In the China case, courts ruled that Apple infringed Qualcomm patents relating to photo editing and arranging apps on a touchscreen.
Apple said it did not need to stop iPhone sales in China, and would release software updates to address the complaint. As a result, iOS 12.1.2 introduced a new animation for force closing apps for Chinese iPhones.
This German ruling is more troubling for the smartphone maker as the patents under study are actually related to modem technology.
In Germany, Qualcomm is seeking a ban on some iPhones with chips from Intel Corp. The judge ruled that phones that contain a combination of chips from Intel and Apple supplier Qorvo Inc violated one of Qualcomm’s patents around so-called envelope tracking, a feature that helps mobile phones save battery power while sending and receiving wireless signals.

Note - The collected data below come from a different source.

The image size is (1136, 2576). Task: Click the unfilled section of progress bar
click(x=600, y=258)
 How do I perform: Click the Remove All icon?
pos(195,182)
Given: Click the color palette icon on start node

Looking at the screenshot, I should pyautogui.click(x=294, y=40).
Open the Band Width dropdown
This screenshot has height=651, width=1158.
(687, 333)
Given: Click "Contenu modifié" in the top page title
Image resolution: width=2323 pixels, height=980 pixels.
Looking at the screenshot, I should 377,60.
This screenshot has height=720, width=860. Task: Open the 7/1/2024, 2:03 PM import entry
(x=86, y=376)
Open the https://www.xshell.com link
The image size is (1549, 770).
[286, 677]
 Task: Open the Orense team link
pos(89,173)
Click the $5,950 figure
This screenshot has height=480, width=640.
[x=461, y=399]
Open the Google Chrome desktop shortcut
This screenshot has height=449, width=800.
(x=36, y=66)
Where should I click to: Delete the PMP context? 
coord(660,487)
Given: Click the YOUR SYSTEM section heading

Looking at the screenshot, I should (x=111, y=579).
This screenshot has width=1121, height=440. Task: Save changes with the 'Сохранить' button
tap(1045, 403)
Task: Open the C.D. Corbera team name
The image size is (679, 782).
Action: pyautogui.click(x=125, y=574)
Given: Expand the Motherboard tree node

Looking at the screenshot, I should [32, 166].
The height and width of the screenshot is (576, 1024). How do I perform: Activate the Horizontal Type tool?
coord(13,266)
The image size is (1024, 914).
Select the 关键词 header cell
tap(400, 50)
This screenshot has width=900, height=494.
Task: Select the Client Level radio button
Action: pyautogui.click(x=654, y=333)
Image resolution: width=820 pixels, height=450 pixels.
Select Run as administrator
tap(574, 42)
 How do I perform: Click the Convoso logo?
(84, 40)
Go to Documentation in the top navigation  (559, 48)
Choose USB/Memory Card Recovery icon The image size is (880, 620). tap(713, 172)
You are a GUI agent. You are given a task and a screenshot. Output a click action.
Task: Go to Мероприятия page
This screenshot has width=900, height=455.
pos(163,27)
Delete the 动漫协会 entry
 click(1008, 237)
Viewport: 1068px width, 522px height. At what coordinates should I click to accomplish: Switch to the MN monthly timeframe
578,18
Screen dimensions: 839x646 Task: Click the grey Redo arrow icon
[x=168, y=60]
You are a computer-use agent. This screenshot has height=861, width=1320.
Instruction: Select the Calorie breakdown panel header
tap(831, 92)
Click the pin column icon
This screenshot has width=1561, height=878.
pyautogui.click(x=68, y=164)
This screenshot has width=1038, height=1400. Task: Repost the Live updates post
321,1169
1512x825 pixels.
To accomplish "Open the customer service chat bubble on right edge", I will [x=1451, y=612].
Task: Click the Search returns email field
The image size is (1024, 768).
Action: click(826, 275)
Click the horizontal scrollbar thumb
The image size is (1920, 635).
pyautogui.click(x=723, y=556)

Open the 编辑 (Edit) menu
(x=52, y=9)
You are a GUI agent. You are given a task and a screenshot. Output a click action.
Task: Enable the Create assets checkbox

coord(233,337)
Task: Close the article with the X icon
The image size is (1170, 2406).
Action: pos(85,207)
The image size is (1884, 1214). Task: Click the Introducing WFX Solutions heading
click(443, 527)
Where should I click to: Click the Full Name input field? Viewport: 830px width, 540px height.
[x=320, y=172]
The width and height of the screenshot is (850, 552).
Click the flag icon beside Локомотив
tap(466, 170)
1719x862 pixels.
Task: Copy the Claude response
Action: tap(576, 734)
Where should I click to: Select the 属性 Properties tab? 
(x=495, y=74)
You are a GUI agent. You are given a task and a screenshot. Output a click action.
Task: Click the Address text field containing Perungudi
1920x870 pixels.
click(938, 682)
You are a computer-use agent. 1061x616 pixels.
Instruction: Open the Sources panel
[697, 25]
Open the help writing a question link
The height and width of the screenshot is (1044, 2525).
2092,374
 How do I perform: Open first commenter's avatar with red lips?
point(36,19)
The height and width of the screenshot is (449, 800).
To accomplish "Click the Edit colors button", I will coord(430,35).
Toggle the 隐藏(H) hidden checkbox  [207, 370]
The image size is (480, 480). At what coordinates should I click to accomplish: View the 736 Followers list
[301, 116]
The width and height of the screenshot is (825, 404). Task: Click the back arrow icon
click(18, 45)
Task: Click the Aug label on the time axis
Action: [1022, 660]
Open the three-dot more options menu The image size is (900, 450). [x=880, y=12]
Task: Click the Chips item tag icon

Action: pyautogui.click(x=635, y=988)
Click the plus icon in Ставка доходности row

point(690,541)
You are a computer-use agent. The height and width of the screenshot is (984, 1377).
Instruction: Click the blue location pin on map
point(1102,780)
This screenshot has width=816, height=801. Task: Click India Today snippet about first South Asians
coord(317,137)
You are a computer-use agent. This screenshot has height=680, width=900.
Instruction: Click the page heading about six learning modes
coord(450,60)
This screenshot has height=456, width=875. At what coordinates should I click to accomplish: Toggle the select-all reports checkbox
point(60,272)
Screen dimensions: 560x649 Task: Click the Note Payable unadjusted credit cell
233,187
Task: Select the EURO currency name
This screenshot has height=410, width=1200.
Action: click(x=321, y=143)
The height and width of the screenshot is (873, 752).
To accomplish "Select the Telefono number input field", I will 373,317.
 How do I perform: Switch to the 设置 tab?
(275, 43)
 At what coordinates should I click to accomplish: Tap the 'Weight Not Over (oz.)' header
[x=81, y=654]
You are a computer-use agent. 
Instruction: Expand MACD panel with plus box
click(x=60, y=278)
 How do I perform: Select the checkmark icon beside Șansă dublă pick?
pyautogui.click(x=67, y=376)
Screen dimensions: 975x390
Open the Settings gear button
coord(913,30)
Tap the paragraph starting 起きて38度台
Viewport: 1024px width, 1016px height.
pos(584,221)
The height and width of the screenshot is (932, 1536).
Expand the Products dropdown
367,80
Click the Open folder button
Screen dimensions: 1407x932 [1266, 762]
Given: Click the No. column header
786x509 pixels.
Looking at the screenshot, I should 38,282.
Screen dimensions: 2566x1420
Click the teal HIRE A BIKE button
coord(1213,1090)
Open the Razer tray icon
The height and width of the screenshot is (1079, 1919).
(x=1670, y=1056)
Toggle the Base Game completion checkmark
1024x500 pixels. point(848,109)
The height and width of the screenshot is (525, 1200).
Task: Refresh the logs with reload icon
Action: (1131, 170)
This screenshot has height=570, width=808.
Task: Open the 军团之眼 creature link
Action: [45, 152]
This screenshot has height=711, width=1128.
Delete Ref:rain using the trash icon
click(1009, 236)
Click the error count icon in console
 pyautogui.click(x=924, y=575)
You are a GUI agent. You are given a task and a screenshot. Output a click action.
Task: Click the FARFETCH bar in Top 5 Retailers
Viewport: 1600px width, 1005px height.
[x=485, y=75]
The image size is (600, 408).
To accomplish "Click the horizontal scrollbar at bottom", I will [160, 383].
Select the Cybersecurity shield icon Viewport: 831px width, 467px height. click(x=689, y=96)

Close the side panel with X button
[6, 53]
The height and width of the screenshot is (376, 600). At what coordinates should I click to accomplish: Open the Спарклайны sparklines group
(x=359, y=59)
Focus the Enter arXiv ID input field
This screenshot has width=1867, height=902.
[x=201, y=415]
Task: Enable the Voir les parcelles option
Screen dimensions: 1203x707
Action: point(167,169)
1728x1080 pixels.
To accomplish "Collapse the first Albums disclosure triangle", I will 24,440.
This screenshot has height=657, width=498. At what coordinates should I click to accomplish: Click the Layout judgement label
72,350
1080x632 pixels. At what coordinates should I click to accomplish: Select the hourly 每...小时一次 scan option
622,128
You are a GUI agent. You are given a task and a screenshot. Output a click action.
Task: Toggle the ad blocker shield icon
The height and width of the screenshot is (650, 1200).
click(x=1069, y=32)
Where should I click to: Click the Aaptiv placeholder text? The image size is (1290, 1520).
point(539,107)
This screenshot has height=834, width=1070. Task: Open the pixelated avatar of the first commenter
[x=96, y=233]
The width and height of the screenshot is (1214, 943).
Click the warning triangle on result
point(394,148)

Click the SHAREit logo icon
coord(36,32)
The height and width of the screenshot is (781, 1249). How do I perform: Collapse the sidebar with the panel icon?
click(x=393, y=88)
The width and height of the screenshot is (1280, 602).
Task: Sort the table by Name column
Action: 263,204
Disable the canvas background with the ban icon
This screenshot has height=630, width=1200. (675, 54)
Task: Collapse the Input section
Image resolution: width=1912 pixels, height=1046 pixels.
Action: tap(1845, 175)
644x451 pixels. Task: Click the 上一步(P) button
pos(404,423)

Apple and Qualcomm are yet to release press statements on the judgement. Apple is embroiled in a global dispute with Qualcomm, as it argues the latter is trying to uphold unfair patent licensing royalties on standards essential patents. Qualcomm is seeking iPhone bans to try and force Apple’s hand.
Apple started using Intel modems in the iPhone 7, and its latest range of iPhone XS and iPhone XR use Intel exclusively. Many industry watchers believe that Apple is designing its own custom modem chips for future devices, but that project is unlikely to bear fruit for a few years.